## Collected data
----

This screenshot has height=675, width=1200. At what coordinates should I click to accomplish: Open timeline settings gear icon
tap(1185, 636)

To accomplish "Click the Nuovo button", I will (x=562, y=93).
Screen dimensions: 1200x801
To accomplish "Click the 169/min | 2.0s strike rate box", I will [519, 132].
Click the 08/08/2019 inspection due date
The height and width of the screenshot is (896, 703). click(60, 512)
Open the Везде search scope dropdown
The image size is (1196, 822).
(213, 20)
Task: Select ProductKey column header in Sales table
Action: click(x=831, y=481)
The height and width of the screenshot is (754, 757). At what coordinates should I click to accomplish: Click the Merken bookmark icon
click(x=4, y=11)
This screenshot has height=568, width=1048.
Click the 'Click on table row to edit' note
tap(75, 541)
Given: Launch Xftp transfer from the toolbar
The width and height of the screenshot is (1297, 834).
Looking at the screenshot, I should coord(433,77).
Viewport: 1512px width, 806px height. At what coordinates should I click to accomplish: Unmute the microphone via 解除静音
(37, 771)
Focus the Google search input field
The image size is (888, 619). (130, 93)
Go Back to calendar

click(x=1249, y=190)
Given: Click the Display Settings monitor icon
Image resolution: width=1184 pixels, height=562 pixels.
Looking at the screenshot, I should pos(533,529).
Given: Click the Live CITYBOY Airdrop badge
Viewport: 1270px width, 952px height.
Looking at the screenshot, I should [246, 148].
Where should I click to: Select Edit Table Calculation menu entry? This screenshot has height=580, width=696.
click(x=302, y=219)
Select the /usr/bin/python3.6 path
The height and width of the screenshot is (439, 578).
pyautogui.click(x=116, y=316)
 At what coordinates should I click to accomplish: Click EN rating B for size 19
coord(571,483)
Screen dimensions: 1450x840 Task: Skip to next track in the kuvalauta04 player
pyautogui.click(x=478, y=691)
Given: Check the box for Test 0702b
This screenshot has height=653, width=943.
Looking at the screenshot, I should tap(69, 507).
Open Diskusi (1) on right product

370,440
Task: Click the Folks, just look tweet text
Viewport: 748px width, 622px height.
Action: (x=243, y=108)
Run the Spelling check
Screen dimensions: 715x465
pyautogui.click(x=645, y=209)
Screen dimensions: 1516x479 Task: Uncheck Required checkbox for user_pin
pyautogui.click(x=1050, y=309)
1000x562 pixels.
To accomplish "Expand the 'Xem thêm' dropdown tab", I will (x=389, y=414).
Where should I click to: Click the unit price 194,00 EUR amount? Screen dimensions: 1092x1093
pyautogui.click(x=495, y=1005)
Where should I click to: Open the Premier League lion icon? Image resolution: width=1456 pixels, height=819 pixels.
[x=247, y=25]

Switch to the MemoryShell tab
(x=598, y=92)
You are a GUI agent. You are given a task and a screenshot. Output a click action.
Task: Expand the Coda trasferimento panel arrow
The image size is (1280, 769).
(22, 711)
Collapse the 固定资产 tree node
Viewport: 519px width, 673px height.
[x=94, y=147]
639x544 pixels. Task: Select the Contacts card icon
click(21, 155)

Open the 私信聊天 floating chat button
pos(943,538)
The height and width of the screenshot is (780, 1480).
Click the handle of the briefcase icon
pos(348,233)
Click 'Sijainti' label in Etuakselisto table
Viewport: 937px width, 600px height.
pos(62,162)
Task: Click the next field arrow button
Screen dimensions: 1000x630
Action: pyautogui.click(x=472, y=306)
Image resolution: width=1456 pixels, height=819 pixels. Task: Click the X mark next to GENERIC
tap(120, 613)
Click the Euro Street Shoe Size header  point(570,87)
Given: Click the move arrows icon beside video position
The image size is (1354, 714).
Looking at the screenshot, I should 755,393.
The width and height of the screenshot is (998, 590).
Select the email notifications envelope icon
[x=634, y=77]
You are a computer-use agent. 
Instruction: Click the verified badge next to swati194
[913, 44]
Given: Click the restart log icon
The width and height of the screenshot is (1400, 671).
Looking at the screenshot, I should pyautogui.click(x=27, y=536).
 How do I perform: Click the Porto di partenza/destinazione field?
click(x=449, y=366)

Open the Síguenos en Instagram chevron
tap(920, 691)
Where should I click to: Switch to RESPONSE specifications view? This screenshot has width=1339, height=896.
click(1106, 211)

----

## WHAT YOU ARE ASKED TO DO
The expected output is an exact copy of all the records above.

## RESPONSE AREA
This screenshot has height=675, width=1200. At what coordinates should I click to accomplish: Open timeline settings gear icon
tap(1185, 636)

To accomplish "Click the Nuovo button", I will (x=562, y=93).
Screen dimensions: 1200x801
To accomplish "Click the 169/min | 2.0s strike rate box", I will [519, 132].
Click the 08/08/2019 inspection due date
The height and width of the screenshot is (896, 703). click(60, 512)
Open the Везде search scope dropdown
The image size is (1196, 822).
(213, 20)
Task: Select ProductKey column header in Sales table
Action: click(x=831, y=481)
The height and width of the screenshot is (754, 757). At what coordinates should I click to accomplish: Click the Merken bookmark icon
click(x=4, y=11)
This screenshot has height=568, width=1048.
Click the 'Click on table row to edit' note
tap(75, 541)
Given: Launch Xftp transfer from the toolbar
The width and height of the screenshot is (1297, 834).
Looking at the screenshot, I should coord(433,77).
Viewport: 1512px width, 806px height. At what coordinates should I click to accomplish: Unmute the microphone via 解除静音
(37, 771)
Focus the Google search input field
The image size is (888, 619). (130, 93)
Go Back to calendar

click(x=1249, y=190)
Given: Click the Display Settings monitor icon
Image resolution: width=1184 pixels, height=562 pixels.
Looking at the screenshot, I should pos(533,529).
Given: Click the Live CITYBOY Airdrop badge
Viewport: 1270px width, 952px height.
Looking at the screenshot, I should [246, 148].
Where should I click to: Select Edit Table Calculation menu entry? This screenshot has height=580, width=696.
click(x=302, y=219)
Select the /usr/bin/python3.6 path
The height and width of the screenshot is (439, 578).
pyautogui.click(x=116, y=316)
 At what coordinates should I click to accomplish: Click EN rating B for size 19
coord(571,483)
Screen dimensions: 1450x840 Task: Skip to next track in the kuvalauta04 player
pyautogui.click(x=478, y=691)
Given: Check the box for Test 0702b
This screenshot has height=653, width=943.
Looking at the screenshot, I should tap(69, 507).
Open Diskusi (1) on right product

370,440
Task: Click the Folks, just look tweet text
Viewport: 748px width, 622px height.
Action: (x=243, y=108)
Run the Spelling check
Screen dimensions: 715x465
pyautogui.click(x=645, y=209)
Screen dimensions: 1516x479 Task: Uncheck Required checkbox for user_pin
pyautogui.click(x=1050, y=309)
1000x562 pixels.
To accomplish "Expand the 'Xem thêm' dropdown tab", I will (x=389, y=414).
Where should I click to: Click the unit price 194,00 EUR amount? Screen dimensions: 1092x1093
pyautogui.click(x=495, y=1005)
Where should I click to: Open the Premier League lion icon? Image resolution: width=1456 pixels, height=819 pixels.
[x=247, y=25]

Switch to the MemoryShell tab
(x=598, y=92)
You are a GUI agent. You are given a task and a screenshot. Output a click action.
Task: Expand the Coda trasferimento panel arrow
The image size is (1280, 769).
(22, 711)
Collapse the 固定资产 tree node
Viewport: 519px width, 673px height.
[x=94, y=147]
639x544 pixels. Task: Select the Contacts card icon
click(21, 155)

Open the 私信聊天 floating chat button
pos(943,538)
The height and width of the screenshot is (780, 1480).
Click the handle of the briefcase icon
pos(348,233)
Click 'Sijainti' label in Etuakselisto table
Viewport: 937px width, 600px height.
pos(62,162)
Task: Click the next field arrow button
Screen dimensions: 1000x630
Action: pyautogui.click(x=472, y=306)
Image resolution: width=1456 pixels, height=819 pixels. Task: Click the X mark next to GENERIC
tap(120, 613)
Click the Euro Street Shoe Size header  point(570,87)
Given: Click the move arrows icon beside video position
The image size is (1354, 714).
Looking at the screenshot, I should 755,393.
The width and height of the screenshot is (998, 590).
Select the email notifications envelope icon
[x=634, y=77]
You are a computer-use agent. 
Instruction: Click the verified badge next to swati194
[913, 44]
Given: Click the restart log icon
The width and height of the screenshot is (1400, 671).
Looking at the screenshot, I should pyautogui.click(x=27, y=536).
 How do I perform: Click the Porto di partenza/destinazione field?
click(x=449, y=366)

Open the Síguenos en Instagram chevron
tap(920, 691)
Where should I click to: Switch to RESPONSE specifications view? This screenshot has width=1339, height=896.
click(1106, 211)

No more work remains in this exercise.